Je fais souvent des rêves prémonitoires désagréables. Par exemple, je rêve que je me lève tôt le matin, et le mauvais rêve se réalise peu après. Mon voisin écrivain m’a confié qu’il faisait le même rêve et qu’il avait commis l’erreur d’en parler dans une de ces interviews paralittéraires dont l’objectif principal est de révéler aux lecteurs si vous êtes plutôt chat que chien, cognac ou bourbon, cigarette ou cigare, choucroute ou cassoulet, la plus littéraire des questions étant : « préférez-vous écrire au stylo qui bave, à la portative qui coince ou à l’ordinateur qui rame ? » Il faut se méfier de ces questions en apparence futiles qui ont le redoutable pouvoir de vous transformer, vous l’auteur, en un personnage de fiction qui finira par prendre votre place dans l’esprit de vos lecteurs. En indiquant qu’il craignait de se lever tôt, mon voisin écrivain se trouva propulsé auprès de ses nombreux lecteurs dans la catégorie des auteurs paresseux, ce qui lui fut longtemps préjudiciable dans ses rapports avec son éditeur en attente d’une suite qui ne vint jamais à son unique et sirupeux best-seller. En ce qui me concerne, j’ai bien retenu la leçon et je n’avouerai jamais, quand bien même accéderais-je à la célébrité, que mon plat préféré est le canard à l’orange. Vous me direz que vous êtes maintenant au courant mais cela n’a pas d’importance puisque, à l’inverse de mon voisin, je ne suis pas célèbre.

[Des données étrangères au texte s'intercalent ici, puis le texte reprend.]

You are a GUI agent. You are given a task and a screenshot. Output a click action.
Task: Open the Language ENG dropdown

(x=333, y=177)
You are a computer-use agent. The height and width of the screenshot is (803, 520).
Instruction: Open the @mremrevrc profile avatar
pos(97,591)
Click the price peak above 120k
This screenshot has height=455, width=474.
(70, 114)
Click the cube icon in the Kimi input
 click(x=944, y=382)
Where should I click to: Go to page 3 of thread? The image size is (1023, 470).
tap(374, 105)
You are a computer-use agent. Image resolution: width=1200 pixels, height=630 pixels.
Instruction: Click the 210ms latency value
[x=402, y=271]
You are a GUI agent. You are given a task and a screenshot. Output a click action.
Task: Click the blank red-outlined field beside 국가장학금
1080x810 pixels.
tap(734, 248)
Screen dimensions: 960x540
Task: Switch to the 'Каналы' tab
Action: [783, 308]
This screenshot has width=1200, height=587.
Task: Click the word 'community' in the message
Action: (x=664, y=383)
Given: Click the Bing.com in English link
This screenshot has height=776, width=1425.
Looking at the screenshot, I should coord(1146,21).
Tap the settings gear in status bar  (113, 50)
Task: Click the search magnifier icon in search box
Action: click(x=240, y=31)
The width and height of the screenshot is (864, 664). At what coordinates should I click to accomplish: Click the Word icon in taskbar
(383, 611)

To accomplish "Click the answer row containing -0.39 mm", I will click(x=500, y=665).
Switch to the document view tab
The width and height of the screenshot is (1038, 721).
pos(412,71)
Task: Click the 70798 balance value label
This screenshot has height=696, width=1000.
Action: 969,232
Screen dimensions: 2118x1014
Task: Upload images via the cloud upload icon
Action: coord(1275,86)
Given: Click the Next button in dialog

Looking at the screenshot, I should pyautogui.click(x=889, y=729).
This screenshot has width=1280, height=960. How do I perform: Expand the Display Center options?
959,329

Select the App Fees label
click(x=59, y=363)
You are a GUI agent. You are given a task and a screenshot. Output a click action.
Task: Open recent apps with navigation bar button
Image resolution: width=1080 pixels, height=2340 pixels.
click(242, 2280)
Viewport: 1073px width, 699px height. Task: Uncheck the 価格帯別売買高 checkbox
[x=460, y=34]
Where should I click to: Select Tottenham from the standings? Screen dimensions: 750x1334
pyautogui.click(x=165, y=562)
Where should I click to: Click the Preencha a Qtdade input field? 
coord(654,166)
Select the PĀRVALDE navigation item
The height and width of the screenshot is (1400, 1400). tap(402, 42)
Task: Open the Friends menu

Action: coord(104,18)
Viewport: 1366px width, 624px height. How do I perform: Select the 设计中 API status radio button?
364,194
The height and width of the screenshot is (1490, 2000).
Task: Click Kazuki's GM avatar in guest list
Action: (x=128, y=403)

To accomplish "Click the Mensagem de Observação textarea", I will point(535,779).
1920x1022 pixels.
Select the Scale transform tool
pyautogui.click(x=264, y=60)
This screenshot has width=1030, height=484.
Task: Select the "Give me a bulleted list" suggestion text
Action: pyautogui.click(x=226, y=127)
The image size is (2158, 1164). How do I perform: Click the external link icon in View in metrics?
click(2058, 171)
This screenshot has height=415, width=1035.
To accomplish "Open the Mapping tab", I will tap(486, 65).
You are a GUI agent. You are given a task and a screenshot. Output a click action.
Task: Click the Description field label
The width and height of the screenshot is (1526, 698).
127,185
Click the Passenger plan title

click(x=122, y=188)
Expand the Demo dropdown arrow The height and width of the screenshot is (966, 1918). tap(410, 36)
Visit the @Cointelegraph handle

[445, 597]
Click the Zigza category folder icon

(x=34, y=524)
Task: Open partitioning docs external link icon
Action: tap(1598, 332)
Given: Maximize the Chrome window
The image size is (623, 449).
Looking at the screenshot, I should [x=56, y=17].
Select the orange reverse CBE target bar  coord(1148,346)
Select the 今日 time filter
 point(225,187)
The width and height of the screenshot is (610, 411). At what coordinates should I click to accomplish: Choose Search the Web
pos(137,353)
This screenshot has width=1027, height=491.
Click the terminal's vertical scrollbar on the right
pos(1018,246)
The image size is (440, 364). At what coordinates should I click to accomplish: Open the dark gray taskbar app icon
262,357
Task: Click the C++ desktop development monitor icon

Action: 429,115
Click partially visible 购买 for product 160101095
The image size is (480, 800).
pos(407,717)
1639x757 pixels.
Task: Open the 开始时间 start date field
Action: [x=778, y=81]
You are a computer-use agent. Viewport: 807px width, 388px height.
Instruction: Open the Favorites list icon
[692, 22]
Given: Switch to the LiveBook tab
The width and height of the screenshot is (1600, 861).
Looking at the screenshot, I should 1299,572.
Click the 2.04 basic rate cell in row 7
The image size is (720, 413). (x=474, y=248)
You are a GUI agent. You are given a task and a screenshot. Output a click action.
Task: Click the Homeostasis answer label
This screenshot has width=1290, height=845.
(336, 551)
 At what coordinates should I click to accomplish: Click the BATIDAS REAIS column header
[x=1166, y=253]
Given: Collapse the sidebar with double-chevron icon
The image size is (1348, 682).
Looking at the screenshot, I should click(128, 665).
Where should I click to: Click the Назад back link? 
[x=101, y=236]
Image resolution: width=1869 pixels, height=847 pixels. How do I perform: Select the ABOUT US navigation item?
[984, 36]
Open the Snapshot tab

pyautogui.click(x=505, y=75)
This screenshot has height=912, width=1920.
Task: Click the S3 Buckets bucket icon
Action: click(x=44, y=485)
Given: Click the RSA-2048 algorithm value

Revenons à nos canards, je veux dire à nos moutons. Après avoir pris conscience du danger auquel peuvent vous exposer les réponses sincères à des questions idiotes ou insignifiantes, étudions maintenant les questions embarrassantes, celles qui portent par exemple sur les tirages de vos livres si votre nom ne s’inscrit pas encore en tête des listes des meilleures ventes. Lorsqu’on parle de questions qui ne doivent jamais recevoir de réponses, le mieux est de se référer aux techniques de non-communication employées par les personnalités politiques. Rien n’autorise un journaliste à savoir que vous avez publié votre dernier livre à cinquante exemplaires chez un éditeur adepte de l’impression à la demande. Vous répondrez donc ainsi à toute question concernant le tirage : « je vous remercie de me poser cette question importante à laquelle je répondrai avec grand plaisir lorsque j’aurai terminé de répondre à la précédente à propos de laquelle j’avais encore une précision à donner. » Cette formule magique vous a permis de créer une première diversion en flattant l’ego souvent surdimensionné du journaliste et une deuxième en sollicitant sa mémoire logiquement plus orientée sur les questions à venir que sur celles déjà posées. Il jettera l’éponge et passera à la question suivante. Vous êtes tombé sur un teigneux agrippé à sa question comme l’oncle Picsou à ses dollars ? Pas de panique, voici la parade : « j’ai bien noté votre question mais je voudrais en préambule, si vous le permettez, répondre par avance à une autre question que vous ne manquerez pas de me poser bientôt et dont la réponse contribuera à donner par anticipation à la précédente toutes les précisions qu’elle mérite. » Le journaleux résiste encore ? Infligez-lui votre botte : « Pouvez-vous me répéter la question ? »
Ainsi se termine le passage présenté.